Berita Pemilu

Penjelasan KPU soal penetapan kursi DPR, DPD & DPRD

Penjelasan KPU soal penetapan kursi DPR, DPD & DPRD

Sindonews.com - Rencana Komisi Pemilihan Umum (KPU) untuk menetapkan calon anggota DPR, DPD, dan DPRD tingkat provinsi dan kabupaten/kota tengah diatur dalam Undang-undang Nomor 8 tahun 2012 menyoal Pemilu Legislatif (Pileg) 2014.

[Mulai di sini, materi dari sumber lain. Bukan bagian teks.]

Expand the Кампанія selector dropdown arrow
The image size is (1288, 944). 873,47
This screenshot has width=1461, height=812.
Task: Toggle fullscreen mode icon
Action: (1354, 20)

Komisioner KPU Ida Budhiati mengatakan, aturan tersebut khusus mengatur soal bagaimana perolehan kursi yang diperoleh partai politik (parpol) peserta Pemilu 2014 nanti.

"Untuk DPRD kabupaten kota/provinsi tidak ada ketentuan Parliamentary Treshold (PT)," kata Ida, di Kantor KPU, Jakarta, Senin (24/2/2014).

Ida menjelaskan, mekanisme penetapan kursi untuk DPRD provinsi dan kabupaten/kota dihitung melalui perolehan suara sah pada daerah pemilihan (dapil) yang diperebutkan. Artinya, parpol yang memperoleh suara sama atau lebih dari bilangan pembagi itu otomatis mendapatkan kursi.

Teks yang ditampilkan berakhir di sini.